Ecotilling of pooled samples to discover rare nucleotide changes. (A) Schematic diagram of sample pooling and arraying. A 2D arraying strategy is used whereby 64 unique samples are first arranged in an 8 × 8 grid (upper panel), pooled by row, and deposited into a 96-well screening plate (vertical striped wells, lower panel). Samples are then pooled by column and deposited in the adjacent column of the 96-well plate (horizontal striped wells). Each well in the 96-well plate contains eight pooled samples. Per set of 64 samples, an individual sample is present only once in a row pool and only once in a column pool.

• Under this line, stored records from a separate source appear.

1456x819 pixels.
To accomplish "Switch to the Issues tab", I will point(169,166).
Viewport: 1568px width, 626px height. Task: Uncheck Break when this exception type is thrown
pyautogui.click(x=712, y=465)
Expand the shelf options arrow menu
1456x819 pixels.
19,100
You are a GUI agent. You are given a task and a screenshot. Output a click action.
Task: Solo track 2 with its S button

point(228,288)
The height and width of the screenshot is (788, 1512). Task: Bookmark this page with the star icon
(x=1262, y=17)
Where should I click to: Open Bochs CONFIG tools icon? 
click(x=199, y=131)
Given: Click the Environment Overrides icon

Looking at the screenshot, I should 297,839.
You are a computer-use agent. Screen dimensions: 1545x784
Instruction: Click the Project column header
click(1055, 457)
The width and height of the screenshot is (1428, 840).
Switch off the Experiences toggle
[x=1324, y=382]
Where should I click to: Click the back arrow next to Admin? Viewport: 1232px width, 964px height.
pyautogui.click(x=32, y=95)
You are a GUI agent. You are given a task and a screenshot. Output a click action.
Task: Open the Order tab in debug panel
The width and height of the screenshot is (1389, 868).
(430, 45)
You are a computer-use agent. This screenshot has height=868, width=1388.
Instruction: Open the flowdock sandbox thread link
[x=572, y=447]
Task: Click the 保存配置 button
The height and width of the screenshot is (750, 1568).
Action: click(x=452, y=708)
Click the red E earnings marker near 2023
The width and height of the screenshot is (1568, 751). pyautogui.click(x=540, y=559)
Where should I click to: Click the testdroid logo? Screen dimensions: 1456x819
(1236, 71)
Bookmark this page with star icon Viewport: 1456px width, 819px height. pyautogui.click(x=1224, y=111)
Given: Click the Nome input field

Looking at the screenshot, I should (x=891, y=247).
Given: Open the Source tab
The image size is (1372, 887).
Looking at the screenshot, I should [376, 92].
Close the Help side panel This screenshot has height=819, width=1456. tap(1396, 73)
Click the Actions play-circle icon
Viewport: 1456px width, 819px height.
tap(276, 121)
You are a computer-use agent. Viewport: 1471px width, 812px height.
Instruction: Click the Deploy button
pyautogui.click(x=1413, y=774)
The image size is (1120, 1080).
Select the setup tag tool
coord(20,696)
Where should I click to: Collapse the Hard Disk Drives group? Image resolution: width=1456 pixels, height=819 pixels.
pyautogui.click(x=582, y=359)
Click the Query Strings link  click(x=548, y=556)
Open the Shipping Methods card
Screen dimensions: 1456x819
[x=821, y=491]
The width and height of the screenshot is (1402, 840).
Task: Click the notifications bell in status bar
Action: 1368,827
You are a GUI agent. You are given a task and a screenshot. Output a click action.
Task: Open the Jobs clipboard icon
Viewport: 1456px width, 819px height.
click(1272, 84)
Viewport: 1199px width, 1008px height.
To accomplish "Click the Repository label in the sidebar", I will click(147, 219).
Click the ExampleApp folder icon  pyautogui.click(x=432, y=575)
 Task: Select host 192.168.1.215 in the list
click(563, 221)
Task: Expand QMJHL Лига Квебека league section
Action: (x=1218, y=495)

Samples are robotically loaded onto gels with sample A1 in lane 1, B1 in lane 2, A2 in lane 9 and so on. A true nucleotide change present in one of the first eight lanes must be present again in one of lanes 9 through 15. The exact lane numbers provide the coordinates to determine the individual harboring the nucleotide change. A total of 384 unique samples can be assayed per gel run. (B) Example of a pooled Ecotilling image (IRDye 700 shown). The first 48 of 96 lanes are shown from this run screening for polymorphisms in the DCLRE1A gene. Individuals screened in Figure 1 lanes 1–64 are rescreened in pooled lanes 1–16. Lanes to the left of the striped bars are row pools, and to the right are the corresponding column pools from a set of 64 samples. Solid black lines separate sets of 64 unique samples. Rare polymorphism are boxed. The arrow indicates a rare nucleotide change that was not found in the first 96 individuals screened (First two sets of lanes and Figure 1).